Mathieu Detchessahar, agrégé des universités, est interrogé dans Permanences sur la nation. Extraits :

Quand on essaie de penser la nation à partir de la philosophie politique chrétienne, c’est presque une gageure. En effet, la pensée de l’Église catholique est marquée par l’universalisme, poursuivant une vocation d’unité du genre humain. Tous les hommes sont également appelés à faire partie de cette grande communauté des nations.

Cependant, il ne faut pas céder à la tentation d’opposer l’unité des chrétiens aux particularités des nations, des cultures et des peuples. L’appel de l’Église ne se fait pas à l’égard de purs esprits désincarnés.

Au contraire, l’Église s’adresse à des personnes concrètes qui sont nées au sein d’un territoire et d’une culture. La Bonne Nouvelle du Christ ne prétend pas annuler les nations mais passer par elles. Jésus appelait d’ailleurs à évangéliser les nations et non pas simplement les hommes.

L’Église prend donc en compte le passé culturel de la personne, ses traditions et ses héritages. Lors de la Pentecôte, l’Esprit-Saint s’adresse à chacun dans sa langue maternelle, c’est une manière de parler à toutes les nations, en tenant compte des héritages et des cultures. L’universalisme de la parole du Christ se propage par acculturation, par intégration au sein des héritages particuliers.
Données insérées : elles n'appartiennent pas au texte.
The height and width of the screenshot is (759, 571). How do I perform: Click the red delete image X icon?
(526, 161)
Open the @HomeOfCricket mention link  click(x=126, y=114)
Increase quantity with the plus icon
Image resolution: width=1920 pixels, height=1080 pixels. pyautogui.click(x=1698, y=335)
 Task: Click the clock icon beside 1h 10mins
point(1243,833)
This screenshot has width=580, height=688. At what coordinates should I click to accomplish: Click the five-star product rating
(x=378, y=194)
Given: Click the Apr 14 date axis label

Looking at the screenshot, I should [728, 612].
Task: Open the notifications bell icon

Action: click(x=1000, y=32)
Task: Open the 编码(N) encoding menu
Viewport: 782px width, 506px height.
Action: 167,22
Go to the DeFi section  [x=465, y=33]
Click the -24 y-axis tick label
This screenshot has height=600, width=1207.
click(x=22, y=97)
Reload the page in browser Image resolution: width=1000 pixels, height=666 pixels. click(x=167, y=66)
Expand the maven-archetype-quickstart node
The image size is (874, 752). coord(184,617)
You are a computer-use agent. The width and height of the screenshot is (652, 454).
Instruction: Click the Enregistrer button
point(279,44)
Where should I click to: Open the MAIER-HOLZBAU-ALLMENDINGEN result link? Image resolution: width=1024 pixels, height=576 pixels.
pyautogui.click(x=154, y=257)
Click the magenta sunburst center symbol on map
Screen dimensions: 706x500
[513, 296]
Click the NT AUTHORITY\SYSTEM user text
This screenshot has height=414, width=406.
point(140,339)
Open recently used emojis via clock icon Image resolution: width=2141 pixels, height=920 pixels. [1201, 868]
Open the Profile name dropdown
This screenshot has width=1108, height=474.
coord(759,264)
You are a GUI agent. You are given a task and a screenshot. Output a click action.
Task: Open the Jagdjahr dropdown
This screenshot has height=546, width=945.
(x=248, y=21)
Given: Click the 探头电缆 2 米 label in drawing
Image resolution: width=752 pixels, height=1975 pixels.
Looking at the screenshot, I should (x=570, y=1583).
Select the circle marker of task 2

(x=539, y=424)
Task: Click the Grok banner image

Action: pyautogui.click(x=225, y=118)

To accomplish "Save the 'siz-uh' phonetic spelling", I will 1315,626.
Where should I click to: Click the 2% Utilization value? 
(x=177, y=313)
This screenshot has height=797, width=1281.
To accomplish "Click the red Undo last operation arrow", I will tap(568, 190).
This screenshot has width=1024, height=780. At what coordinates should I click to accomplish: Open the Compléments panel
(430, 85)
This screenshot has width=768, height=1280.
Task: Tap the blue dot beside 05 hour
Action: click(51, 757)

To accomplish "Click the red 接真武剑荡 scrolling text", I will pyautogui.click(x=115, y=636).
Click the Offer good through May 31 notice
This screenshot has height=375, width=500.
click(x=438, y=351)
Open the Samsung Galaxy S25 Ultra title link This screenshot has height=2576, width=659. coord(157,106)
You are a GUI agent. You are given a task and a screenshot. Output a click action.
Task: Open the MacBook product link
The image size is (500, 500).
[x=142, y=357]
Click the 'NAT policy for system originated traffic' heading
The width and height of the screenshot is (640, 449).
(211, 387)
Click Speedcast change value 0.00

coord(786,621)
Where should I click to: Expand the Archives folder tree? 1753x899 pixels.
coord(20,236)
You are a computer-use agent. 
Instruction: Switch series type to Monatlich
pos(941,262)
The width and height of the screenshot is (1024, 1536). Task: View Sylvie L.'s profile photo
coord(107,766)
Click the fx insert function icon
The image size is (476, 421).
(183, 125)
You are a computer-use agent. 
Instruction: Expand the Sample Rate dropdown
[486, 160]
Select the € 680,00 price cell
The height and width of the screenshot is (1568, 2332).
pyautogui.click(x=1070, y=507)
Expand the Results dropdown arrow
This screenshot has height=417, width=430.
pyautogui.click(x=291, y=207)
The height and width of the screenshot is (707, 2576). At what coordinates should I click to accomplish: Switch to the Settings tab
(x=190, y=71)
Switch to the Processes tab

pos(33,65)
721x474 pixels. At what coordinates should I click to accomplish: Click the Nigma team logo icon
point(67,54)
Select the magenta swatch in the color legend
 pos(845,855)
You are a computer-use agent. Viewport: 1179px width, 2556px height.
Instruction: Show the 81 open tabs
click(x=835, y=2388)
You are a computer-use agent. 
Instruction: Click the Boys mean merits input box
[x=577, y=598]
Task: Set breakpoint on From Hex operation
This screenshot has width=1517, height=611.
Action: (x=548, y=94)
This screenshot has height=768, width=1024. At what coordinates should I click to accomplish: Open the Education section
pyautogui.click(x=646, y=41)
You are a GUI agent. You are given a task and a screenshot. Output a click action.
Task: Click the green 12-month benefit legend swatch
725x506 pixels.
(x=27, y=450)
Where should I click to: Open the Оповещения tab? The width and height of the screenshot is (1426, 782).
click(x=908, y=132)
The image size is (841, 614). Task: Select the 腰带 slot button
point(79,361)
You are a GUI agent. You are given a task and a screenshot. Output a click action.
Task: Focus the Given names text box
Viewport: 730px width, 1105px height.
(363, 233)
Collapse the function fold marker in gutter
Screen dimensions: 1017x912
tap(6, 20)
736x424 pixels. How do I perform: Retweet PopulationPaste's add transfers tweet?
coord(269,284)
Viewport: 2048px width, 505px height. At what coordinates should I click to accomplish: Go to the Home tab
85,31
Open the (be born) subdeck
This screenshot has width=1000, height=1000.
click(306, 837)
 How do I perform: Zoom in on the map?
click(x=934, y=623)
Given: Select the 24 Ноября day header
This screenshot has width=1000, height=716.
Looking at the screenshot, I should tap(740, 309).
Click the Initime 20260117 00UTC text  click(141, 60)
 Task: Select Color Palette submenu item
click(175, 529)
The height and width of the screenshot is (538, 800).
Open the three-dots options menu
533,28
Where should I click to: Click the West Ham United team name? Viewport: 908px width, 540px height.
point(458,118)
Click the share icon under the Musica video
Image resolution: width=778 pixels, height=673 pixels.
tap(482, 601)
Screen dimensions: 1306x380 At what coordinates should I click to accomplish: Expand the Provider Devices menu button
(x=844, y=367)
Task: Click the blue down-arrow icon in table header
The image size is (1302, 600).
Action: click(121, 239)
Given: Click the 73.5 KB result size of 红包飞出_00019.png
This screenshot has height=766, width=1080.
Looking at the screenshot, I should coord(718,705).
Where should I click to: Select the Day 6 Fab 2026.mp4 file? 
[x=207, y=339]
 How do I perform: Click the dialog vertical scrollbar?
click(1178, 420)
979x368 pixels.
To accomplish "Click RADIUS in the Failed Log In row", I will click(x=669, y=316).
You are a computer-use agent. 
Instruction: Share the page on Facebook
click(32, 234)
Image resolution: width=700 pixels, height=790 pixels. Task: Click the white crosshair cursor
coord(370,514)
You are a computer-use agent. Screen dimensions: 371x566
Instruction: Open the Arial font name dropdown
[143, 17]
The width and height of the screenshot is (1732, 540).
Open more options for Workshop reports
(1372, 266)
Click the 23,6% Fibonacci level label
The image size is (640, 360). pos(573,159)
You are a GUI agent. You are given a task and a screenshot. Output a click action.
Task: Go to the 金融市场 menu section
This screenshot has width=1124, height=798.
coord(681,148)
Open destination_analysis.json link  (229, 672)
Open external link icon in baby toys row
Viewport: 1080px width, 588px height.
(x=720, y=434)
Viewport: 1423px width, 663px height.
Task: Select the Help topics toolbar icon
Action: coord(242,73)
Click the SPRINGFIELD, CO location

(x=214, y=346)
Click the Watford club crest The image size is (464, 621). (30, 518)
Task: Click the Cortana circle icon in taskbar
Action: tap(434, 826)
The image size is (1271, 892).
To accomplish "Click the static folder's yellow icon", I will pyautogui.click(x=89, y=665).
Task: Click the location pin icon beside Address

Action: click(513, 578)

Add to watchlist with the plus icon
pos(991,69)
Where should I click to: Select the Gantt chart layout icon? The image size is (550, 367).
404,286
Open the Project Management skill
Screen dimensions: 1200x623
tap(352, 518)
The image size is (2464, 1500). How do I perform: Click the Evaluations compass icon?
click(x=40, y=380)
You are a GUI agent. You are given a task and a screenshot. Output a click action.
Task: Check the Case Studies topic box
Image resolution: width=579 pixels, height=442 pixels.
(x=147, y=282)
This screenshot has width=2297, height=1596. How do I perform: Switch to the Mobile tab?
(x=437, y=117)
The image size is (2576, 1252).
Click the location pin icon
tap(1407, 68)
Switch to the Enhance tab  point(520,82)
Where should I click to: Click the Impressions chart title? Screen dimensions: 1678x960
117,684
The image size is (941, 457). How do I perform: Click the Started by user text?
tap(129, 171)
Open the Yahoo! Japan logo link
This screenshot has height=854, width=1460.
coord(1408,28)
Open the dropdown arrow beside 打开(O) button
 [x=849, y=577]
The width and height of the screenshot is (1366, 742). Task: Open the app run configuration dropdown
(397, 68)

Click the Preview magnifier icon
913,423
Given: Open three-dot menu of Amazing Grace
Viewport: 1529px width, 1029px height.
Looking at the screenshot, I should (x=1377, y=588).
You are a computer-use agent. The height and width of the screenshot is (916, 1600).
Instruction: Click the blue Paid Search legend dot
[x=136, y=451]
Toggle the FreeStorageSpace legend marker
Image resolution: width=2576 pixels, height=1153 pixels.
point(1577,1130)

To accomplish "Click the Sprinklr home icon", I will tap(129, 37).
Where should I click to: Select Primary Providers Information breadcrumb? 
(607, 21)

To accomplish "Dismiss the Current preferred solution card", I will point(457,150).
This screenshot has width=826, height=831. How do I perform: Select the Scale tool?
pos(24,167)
Cette idée est-elle développée dans le corpus de la doctrine sociale de l’Eglise ?

Oui, cette vision de l’Église est présente dès les évangiles mais également dans les textes plus récents du magistère
social. Le pape Paul VI, dans son exhortation apostolique Evangelii Nuntiandi, écrit :

« La construction du Royaume ne peut pas ne pas emprunter les chemins des cultures humaines et des cultures nationales, parce que l’Église deviendrait une abstraction si elle ne prenait pas corps au sein des Églises particulières. »

Le catholicisme élabore ainsi une anthropologie réaliste, loin de tout universalisme naïf. Il détermine ses principes à partir de la constatation des conditions de vie réelles des hommes. Jean-Paul II rappelle que le terme « nation » provient du latin nacere, naître. Chaque homme devient pleinement homme lorsqu’il naît au sein d’une culture, d’une terre, de traditions qui vont l’équiper pour construire sa réalité personnelle. L’homme ne se construit pas tout seul : la nation est cet humus sur lequel chacun va être socialisé, éduqué, nourri, soigné, etc.

Lorsque Dieu s’incarne en un vrai homme, il épouse toute la condition humaine : Jésus n’est pas un apatride, il est profondément un juif qui se conforme, durant son parcours terrestre, à l’appareil culturel et aux mœurs du peuple juif. Jésus ne peut prêcher que parce qu’il a une langue et une culture, qui lui permettent de rencontrer ses contemporains dans le pays où il est né, avant d’universaliser son message, lequel sera ensuite porté par des personnes concrètes dans des contextes culturels différents. Les papes successifs ont souligné cette réalité.

Jean-Paul II a particulièrement insisté sur l’importance de la nation et du patriotisme…

Jean-Paul II souligne qu’une nation est, avant d’être une entité politique, un peuple rassemblé par une même culture. La nation, c’est la communauté vivante des héritiers d’un patrimoine commun, qui permet de mener ensemble un projet de bien commun. Dans son ouvrage Mémoire et identité, il ne doute pas du fait que la place du patriotisme se situe au sein même des écrits bibliques, dès le décalogue. Pour lui, l’amour de la patrie est une véritable vertu politique.

Il est bon de reconnaître que nous sommes des héritiers d’un legs qui permet notre vie sociale. Chaque nation bénéficie d’une culture particulière qui humanise.

En 1995, Jean-Paul II déclare, à la tribune des Nations-Unies, qu’il faut militer pour un véritable droit des nations. Il affirme qu’il faudrait proclamer, en complément de la Déclaration universelle des droits de l’Homme, un droit fondamental des nations à la continuité historique, ce qui implique trois droits : celui de garder sa propre culture, celui de mener sa vie selon ses propres traditions, et celui de donner une éducation appropriée aux jeunes générations.

Si Jean-Paul Il affirme sa peur de voir à nouveau monter des nationalismes fanatiques, il s’inquiète aussi, et peut-être plus encore, de la mondialisation qui peut mener à une forme d’arasement des peuples et conduire à une uniformisation du monde.